Обида застряла в горле тугим комком невыплаканных слез, ну да, конечно, она пошла на кладбище, но ведь к нему же, не просто тусовки ради. А он – зачем. Будто и не рад был. Запускать аську? А если там снова что-то… что-то такое, после чего дальше разговаривать с Духом будет невозможно? Ведь без него Юлька не может.
– Юль, ужинать! – крикнула Анжелка, заглянув в комнату. Вот и повод. Потом, она позже включит, позже посмотрит… Зачем она приходила? Затем… затем, что не прийти было невозможно.
На кухне жарко, пахнет супом, котлетами и вишневым компотом. Вдруг захотелось, чтобы холодный и в стакане, на дне которого горстка ягод, уже не темно-красных, а розовых, с растрескавшейся пооблезшей кожицей.
– Садись давай, – буркнула Верка. – Ешь.
– Я не буду суп, – заныла Анжелка. – И котлеты не буду!
Опять! А суп ничего, не из школьной столовки, густой и красивый с виду, на вкус тоже вроде неплохо. Отец ест молча, зачерпывает ложкой, ждет, пока по длинным капустным усам в тарелку скатятся желтые капли, потом заглатывает целиком, не жуя. И Верка так же. Анжелка ковыряется в тарелке, на лице – обида, сейчас еще пострадает и отодвинет в сторону, достанет из холодильника свое обезжиренное молоко и хлебцы из проросшей пшеницы.

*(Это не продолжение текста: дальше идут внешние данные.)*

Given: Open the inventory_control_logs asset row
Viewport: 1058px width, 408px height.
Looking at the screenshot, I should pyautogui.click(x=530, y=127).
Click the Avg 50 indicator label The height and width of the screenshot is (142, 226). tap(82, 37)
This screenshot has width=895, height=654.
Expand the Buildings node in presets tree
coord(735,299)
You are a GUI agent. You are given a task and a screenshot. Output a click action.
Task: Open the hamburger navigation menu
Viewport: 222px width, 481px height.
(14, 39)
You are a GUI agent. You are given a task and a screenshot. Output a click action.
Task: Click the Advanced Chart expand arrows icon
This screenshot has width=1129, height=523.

– Юля, – отец глянул исподлобья, скривился, будто горошину перца раскусил. – Прекращай свои капризы. Ешь.
А что, она ест, просто суп горячий.
– Потом я поговорить с тобою хочу.
Понятно. Будет опять трындеть про то, что так себя вести неправильно, и вообще пора взрослеть, а не дурью маяться.
– И не кроши хлеб, когда ж ты наконец научишься вести себя прилично! – Отец отодвинул тарелку.
– Виталик, ну не начинай, – попросила Верка. – Кушай, Юля.
Покушаешь тут.
Разговор разговаривали в отцовском кабинете, раньше Юльке здесь нравилось, можно в кресле посидеть – огромное, тяжелое, на трон похоже. А стол – вообще бесконечный, и вещей на нем множество, самых разных, вроде пустой чернильницы с серебряным пером и тяжелого зеленого шара на подставке, или маленькой серебряной лошадки, коробки с печатью, коробки с карандашами, складного ножа… а Верка запретила заходить без спросу, сказала, что нельзя мешать работать, и отец согласился.
– Садись. – Он указал на второе кресло, поменьше и современное, с пластиковыми черными ручками и мягкой спинкой, которая, стоило опереться, тут же подалась назад.